I don’t exactly remember how I discovered this book. But at least a couple of months ago, I came across the name, looked up the synopsis and downloaded it with the intention of reading it on the first chance. Less than a month ago, on a particular midnight, I was unable to sleep and having little to no desire to take up something educational, I decided to go through my collection of fiction. The H.G. Wells folder caught my eye and I opened it to reveal this book along with a couple of others. Remembering suddenly what it was about, I decided to start reading it.

Fun Fact: The first chapter was called “INSOMNIA.” Also adding that although I mean to not talk in detail about any events in the book, depending on your perspective, there may or may not be spoilers ahead so proceed with caution.

It started off as really interesting, and definitely had my undivided attention. The events near the beginning of the book were fairly fast-paced, and it wasn’t until the sleeper actually awoke that I felt any need to skim over as much as even a single word. But that was when the things got real slow both for us and the sleeper. Just like the sleeper, I was eager to know as much as possible about that strange new world that greeted him, but Wells spent literally entire chapters on stuff as uneventful as a walk from one part of the city to another or a tailor making a dress on-the-fly or explaining the intricacies and details of a particular building that the sleeper happened to be present in. It wasn’t until I was already past half the book that the sleeper even had the faintest idea of what was going on with the world. True, he was aware of his own significance but that was it. He had no clue of the infrastructure and the social order and although in the story, and therefore neither did I.

Even around 70% of the book, the sleeper was still strolling through the city trying to get a good picture of the state it was in and the lives the different classes of the people led and roughly around the same time did the actual action begin. Then everything suddenly happened way too fast and then just when things began to get interesting, I realized that there were only 5 pages left and I realized that the book was gonna end abruptly and in the middle of the action.
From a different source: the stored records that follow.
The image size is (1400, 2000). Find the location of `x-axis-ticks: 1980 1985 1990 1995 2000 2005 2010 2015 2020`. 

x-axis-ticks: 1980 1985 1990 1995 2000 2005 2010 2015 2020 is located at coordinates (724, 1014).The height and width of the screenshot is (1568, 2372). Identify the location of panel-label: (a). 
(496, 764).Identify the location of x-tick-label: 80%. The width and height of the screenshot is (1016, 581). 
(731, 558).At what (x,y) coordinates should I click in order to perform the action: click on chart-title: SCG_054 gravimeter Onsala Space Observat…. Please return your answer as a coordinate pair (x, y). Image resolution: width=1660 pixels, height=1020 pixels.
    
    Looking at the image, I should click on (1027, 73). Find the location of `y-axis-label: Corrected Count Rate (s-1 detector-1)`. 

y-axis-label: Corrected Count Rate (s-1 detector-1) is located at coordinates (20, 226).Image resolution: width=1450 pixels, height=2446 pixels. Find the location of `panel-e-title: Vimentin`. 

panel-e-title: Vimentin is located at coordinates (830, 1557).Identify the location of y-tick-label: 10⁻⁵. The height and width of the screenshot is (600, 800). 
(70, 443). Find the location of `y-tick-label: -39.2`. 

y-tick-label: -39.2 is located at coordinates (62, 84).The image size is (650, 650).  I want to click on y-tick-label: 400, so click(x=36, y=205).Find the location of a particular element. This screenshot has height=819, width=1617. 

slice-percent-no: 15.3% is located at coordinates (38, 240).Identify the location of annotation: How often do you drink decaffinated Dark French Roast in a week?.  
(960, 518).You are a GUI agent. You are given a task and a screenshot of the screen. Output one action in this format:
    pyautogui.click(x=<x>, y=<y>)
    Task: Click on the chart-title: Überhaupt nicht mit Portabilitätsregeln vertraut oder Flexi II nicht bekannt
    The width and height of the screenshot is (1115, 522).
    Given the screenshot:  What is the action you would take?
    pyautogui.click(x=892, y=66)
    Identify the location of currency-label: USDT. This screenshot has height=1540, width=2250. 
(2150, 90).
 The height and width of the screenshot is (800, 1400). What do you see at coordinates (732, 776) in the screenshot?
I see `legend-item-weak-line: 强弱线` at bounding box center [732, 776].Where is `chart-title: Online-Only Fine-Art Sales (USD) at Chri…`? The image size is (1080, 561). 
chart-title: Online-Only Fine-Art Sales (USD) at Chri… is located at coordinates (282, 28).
Now here’s the brilliance of it. You might wanna stop reading now if you haven’t read the book yet. From the moment the sleeper awakes, he, and therefore us, the readers, are extremely eager to know what the state of the world that greeted him is. But the people surrounding him aren’t exactly of an opinion where this much needed enlightenment is an immediate concern. I marvel at how he even had the patient to stand their bullshit while the kept him in the dark claiming that imparting too much information in too little time would overwhelm him and that the city was in a state of unrest and therefore only so much attention could be given to him. In the slow and uneventful chapters full of nothing but descriptions of walls and rooms we actually felt the sleeper’s frustration at being told nothing and being left to do naught but gaze around observing every tiny detail on his own.

When he moved through the city, as he did on several occasions throughout the book, we get totally unneeded descriptions lasting entire pages of the things he saw that don’t even paint all that clear a picture in our heads, just like he, despite seeing all of it, had little to no clue about any of it. And when, in the end, everything speeds up considerably, we actually experience the urgency, the confusion, the hasty decision making that the sleeper experienced. We felt his anger and helplessness when the fight broke out and later on we felt his energy and faltering spirit when he was pacing the room waiting for news. And then, in the final moments of the book, when it just ended without warning, we felt what he felt. Signs of victory and then suddenly the realization of an impending an imminent misfortune and then _nothing. _That’s how life is after all. Nothing happens with a warning. One moment you are speeding on the highway and the next you crash and just as you start feeling the impact, you realize what has happened and what might and probably will happen and then it all happens so quickly that you either wake up in a hospital room and ask what happened or just black out.

The amazing thing about this book is that for a book written in third person that goes into more details about the visuals than about the feelings of the titular character, it does an amazing job at making us feel what the character felt even if not in exactly the same way.